Not bad, right? Well it took me a couple months to figure out the geometry to make the roads intersect cleanly. I'm no expert in linear algebra and making two dimensional shapes intersect cleanly is difficult without any good understanding of the subject. As you can see, both roads and foot paths are rendered, and the roads are rendered according to the data provided by the life-saving openstreetmap.org. Openstreetmap.org contains a wealth of other data, including building footprints, which I'm leaving alone for now.

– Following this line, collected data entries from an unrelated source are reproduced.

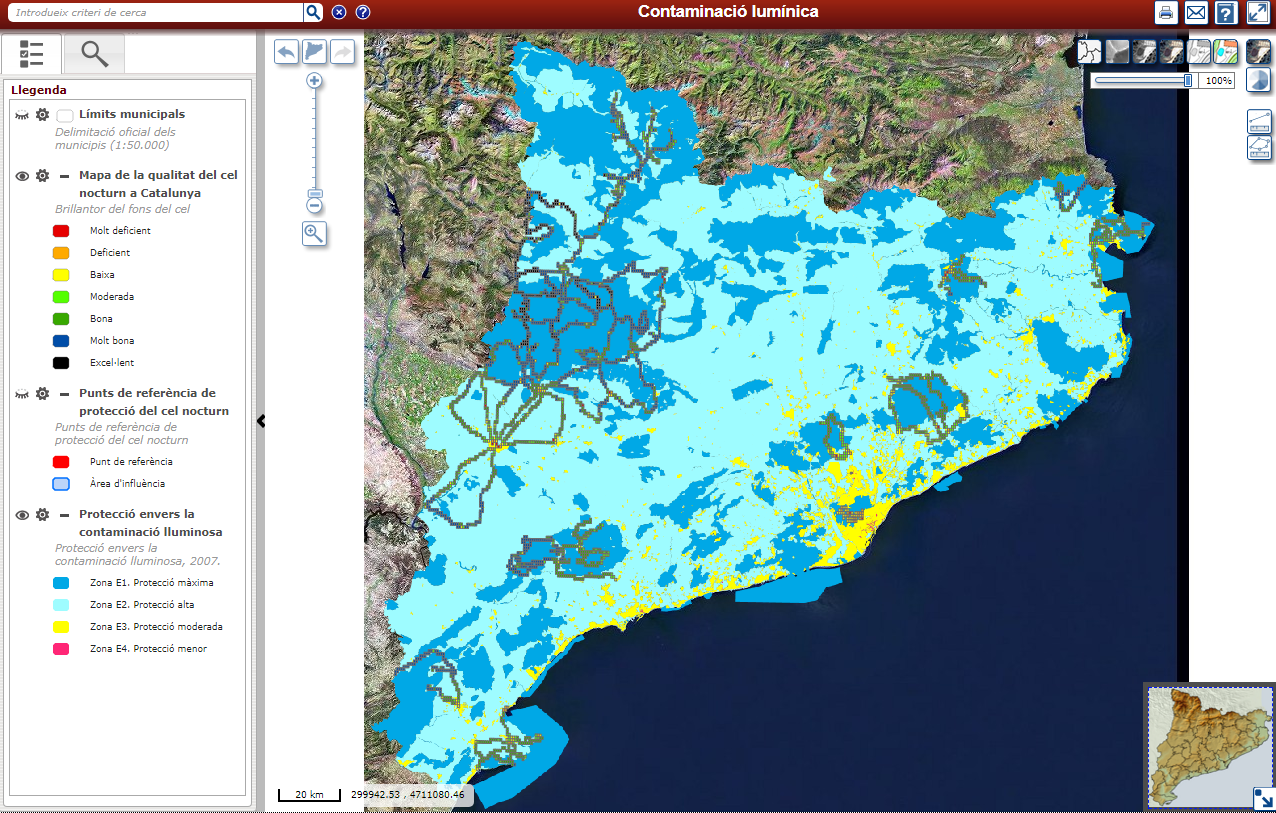Click the layer opacity slider handle
The image size is (1276, 813).
tap(1188, 80)
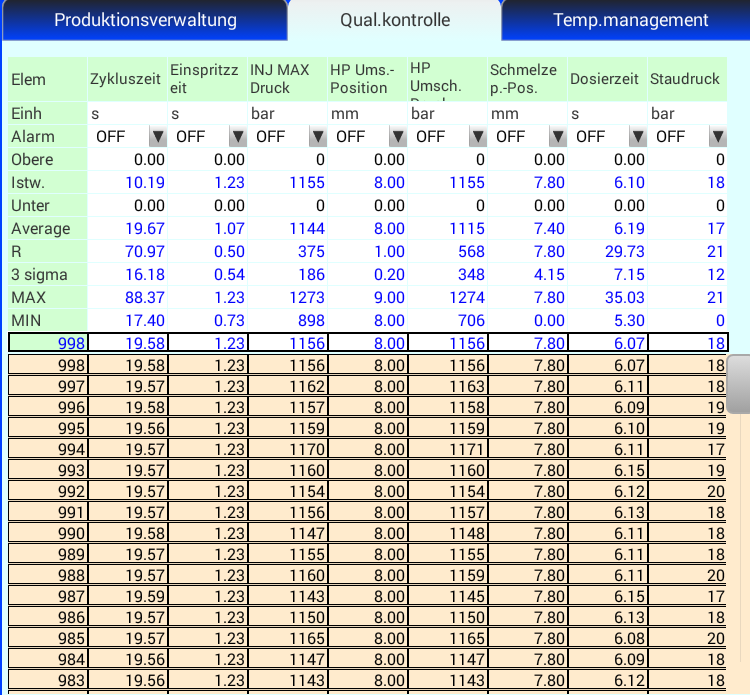Switch to the Temp.management tab
Viewport: 750px width, 695px height.
point(630,20)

It happens that I have a homework project in my transportation class that asks me to improve upon the plan for redevelopment of Union Square in Somerville, MA. Union Square is receiving a light rail station and needs a little face lift. Unfortunately for the city of Somerville that means as of now a copy/paste solution of the successful Davis Square a couple miles away. Davis is chalk full of restaurants, bars, and has great transit, but the streets tear it up like some sort of perverse inverted pretzel:
This six or seven way intersection is the pride of Somerville. It was revitalized in the 1980s when the red line T subway was extended from Harvard Square. To be fair, it does look pretty good from certain angles, especially when you have ice cream.
I'm determined to make Union Square a better story than Davis Square. It's my first opportunity to try out my software, and so far my software hasn't done be much good. I was able to load all the streets I needed with some error in the intersections that I had to correct. After a hour or more of edits I got the Sketchup model into this primitive state:
If I were an inexperienced Sketchup user I'd already be out of luck. The white areas are the streets that I want to work on. Union Square is the top area and Inman Square is below. I want to pedestrianize Prospect Street which connects the two squares and will host the Green Line light rail station (about 1/3 of the way from Union Square down to Prospect Street, where the faint railroad track passes through.) Had I been a user trying to decide which streets I wanted to focus on, I wouldn't have known how to change the color of the of certain streets. That's because each road segment is actually a separate object that needs to be edited and recolored separately. I haven't been able to decide if I want to make all the streets a single object, for ease of editing by the user, or leave them as separate objects. The former is more intuitive for the user, but is more prone to error. If one segment of the unified streets were missing or deleted, it would make all the streets lose their "face" meaning the surface that holds the color.
Unfortunately, there will be many times were the users wants to edit the shape of the street, either because it didn't render correctly from the downloaded street data, or because they want to expand the street surface, as I did for Union Square on top. So, from this early vantage point, it appears that I need a few helpful tools for the user:
- A highlight road segment tour. The user simple clicks or rolls over the roads of interest and the tool highlights them a different color than the others. This only works if the roads are different segments, since a unified road would be the same color unless demarcation lines were drawn.
- An expand or contract road tool. I always knew I would need this, but now it's that much more obvious. The user should be able to draw a line around any piece of road to expand the road surface. This is standard behavior if the road segments aren't groups, but needs to be done programatically if they are.